Bet no dijo nada, hasta que él le retorció la mano exigiéndole que dijera que sí. Entonces dijo sí.

Terry sacó la tarjeta llave del bolsillo y la llevó hasta una sucia habitación en un vestíbulo en miniatura que podría haber sido parte de una nave y no una residencia de estación. Abrió la puerta, encendió las luces con una llave manual y volvió a cerrar.

Era un lugar horrible. Todo estaba revuelto. Olía a cañerías sucias, a platos sin fregar y a ropa sucia. Observó a Terry mientras se quitaba la chaqueta y la arrojaba sobre la mesa. Le temblaban las manos.

Esperó hasta que se volvió a mirarla y trató de tomarla entre sus brazos. Entonces le sujetó la mano con fuerza y se la retorció hasta que Terry golpeó el suelo.

—Hay algo que quiero decirte —dijo ella en ese instante de sorpresa y miedo—. El nombre de mi nave es África.

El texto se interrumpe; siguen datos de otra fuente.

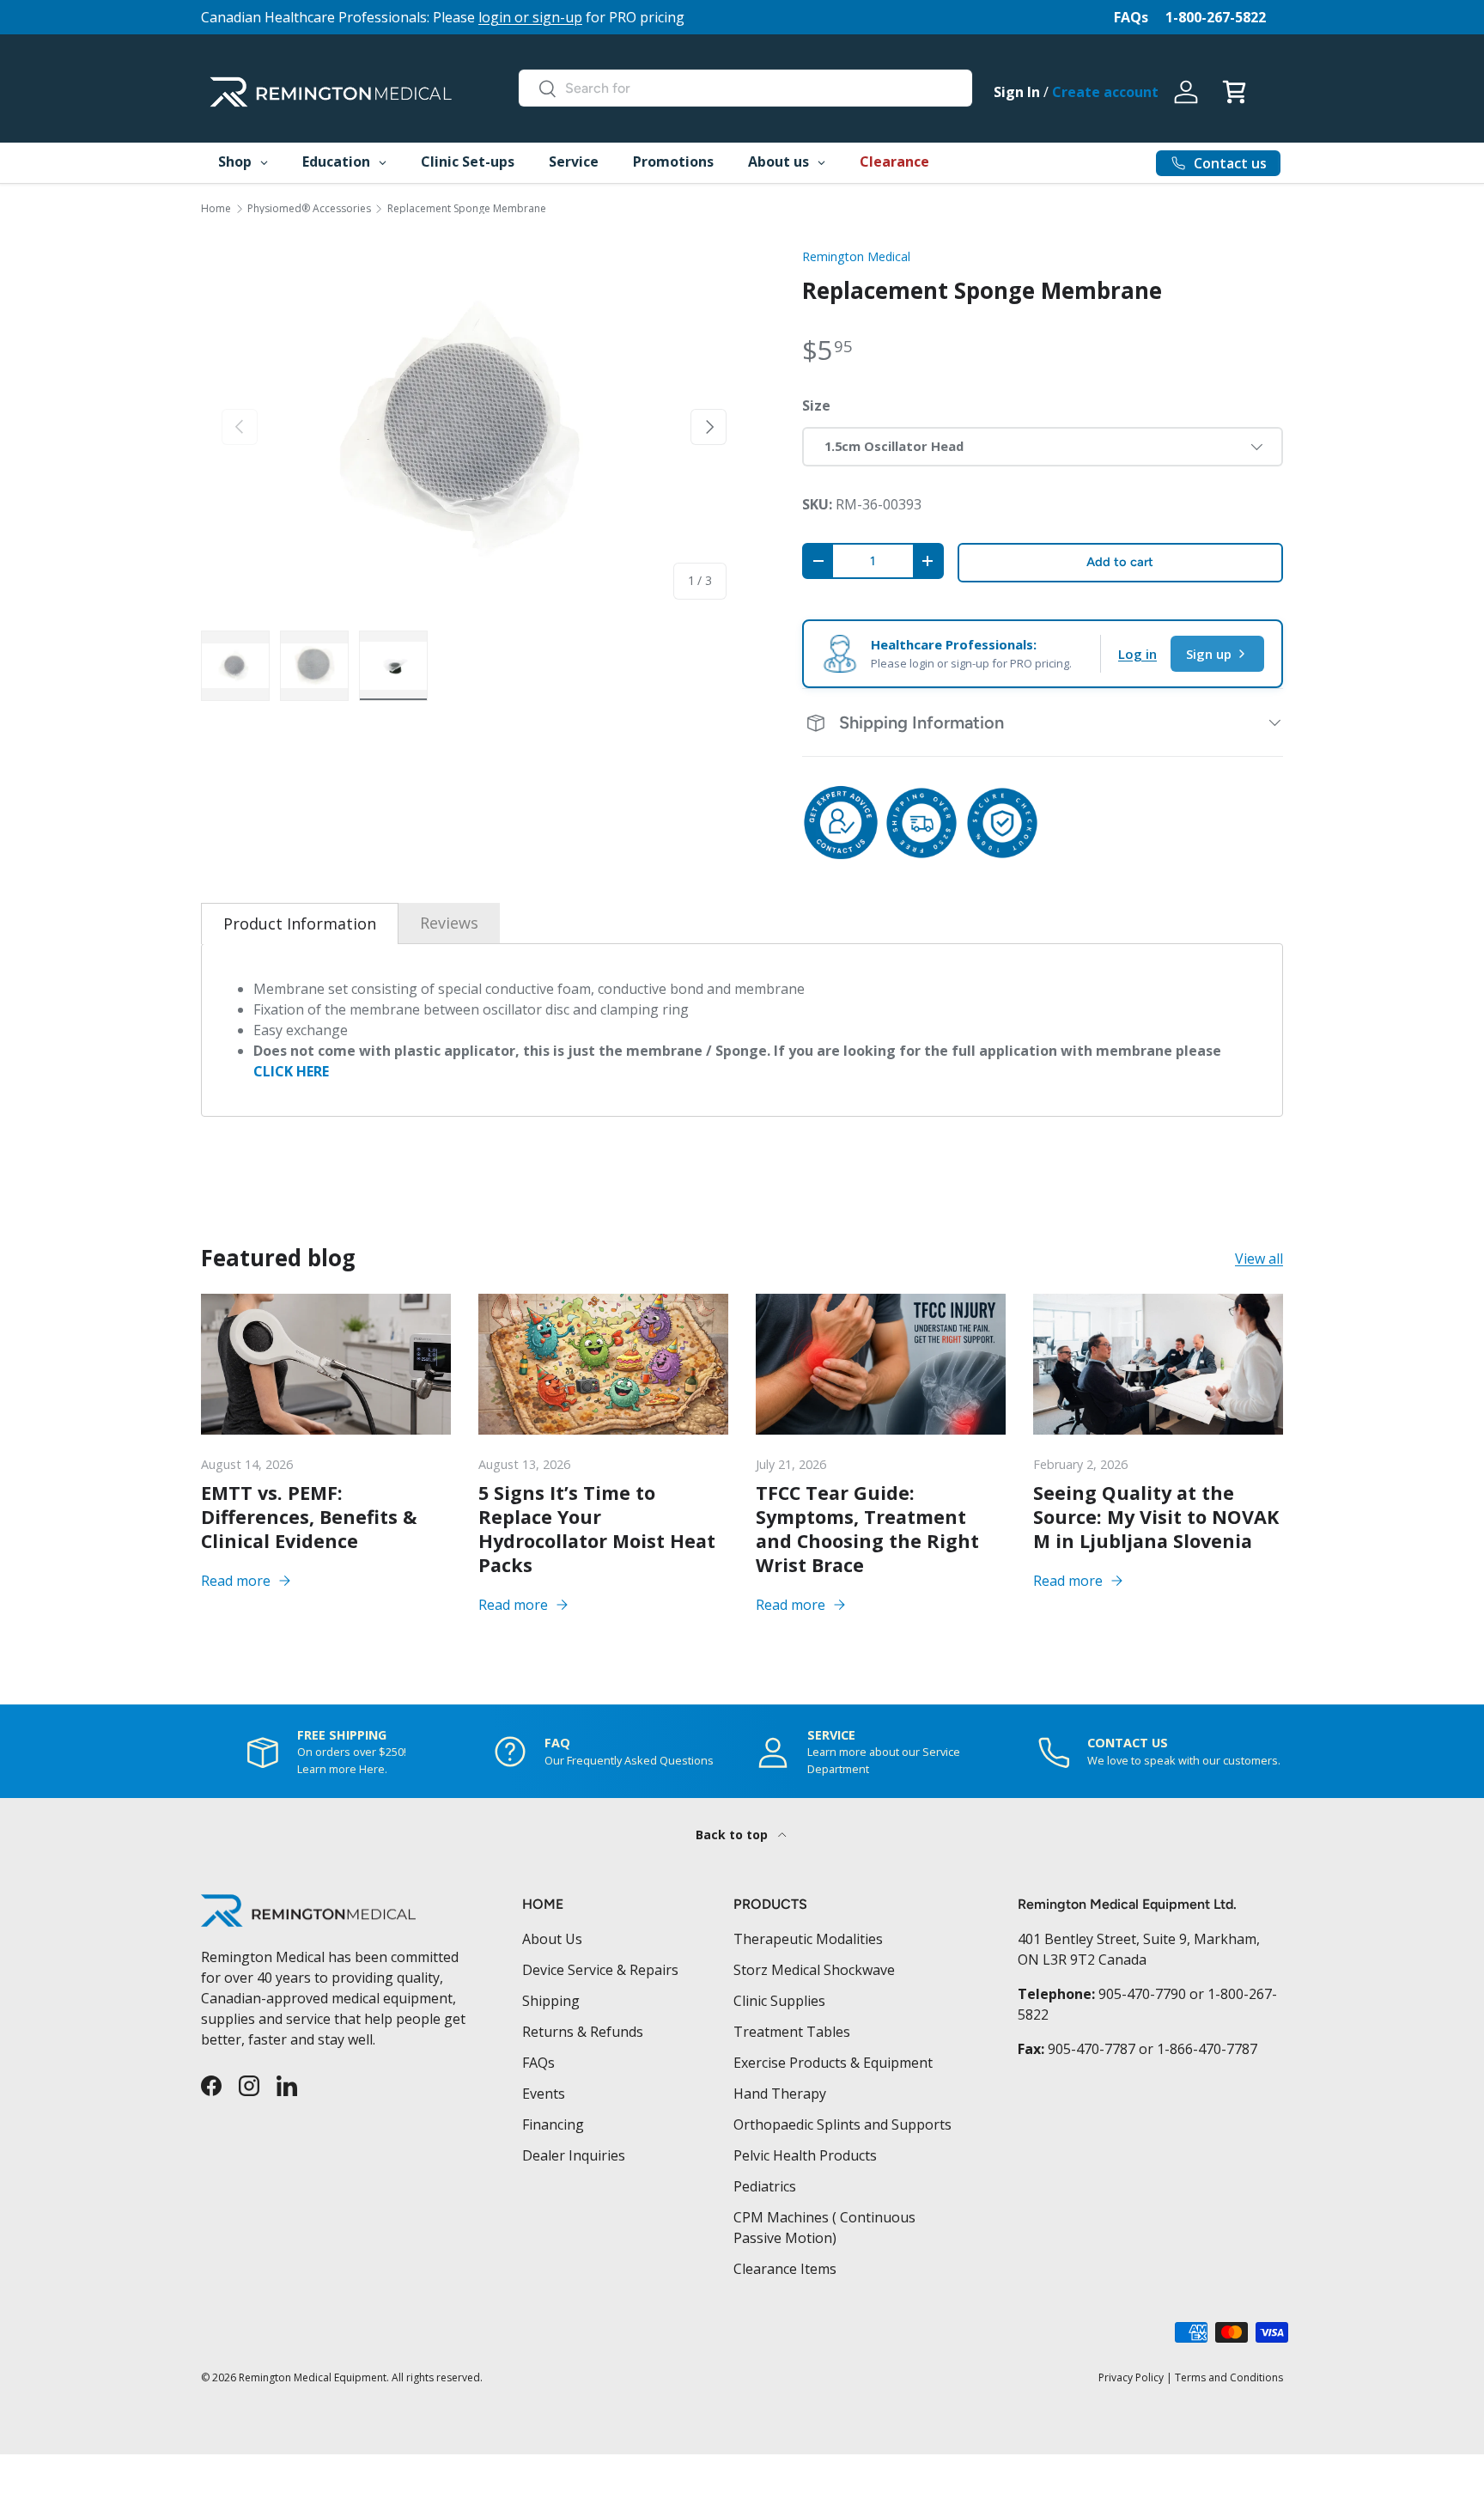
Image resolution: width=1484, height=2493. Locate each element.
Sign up (1209, 653)
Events (543, 2093)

Los ojos del hombre se abrieron desmesuradamente. Trató de levantarse y ella lo dejó. Él se tambaleó y buscó apoyo en la pared. Bet estaba segura de que debía haber un teléfono en medio de toda esa suciedad. Le dio la oportunidad de buscarlo. Se reclinó sobre la silla, esperando. Pero Terry estaba helado y blanco como un papel.

—Estás mintiendo —dijo, de pie con el cabello revuelto—. Puta de mierda, me estás mintiendo.

—Me separé de la nave cuando la Flota se fue. Me mezclé con los refugiados, trabajé en los muelles durante un tiempo y después subí a bordo de un carguero. —Bet se palpó el bolsillo izquierdo—. Incluso tengo un certificado de Alianza donde se afirma que perdí mis papeles. Llegar aquí no fue difícil. Nací navegante, amigo, es cierto, pero me entrené como soldado.

—Vete —dijo él, haciendo un gesto con mano temblorosa—. Vete, cono. No tienes nada que hacer aquí. Y yo no gano nada si te denuncio.

Ella movió la cabeza lentamente.

—Ah, no amigo, sabes que voy a matarte. Y en tu caso, voy a tomarme mi tiempo, te lo aseguro.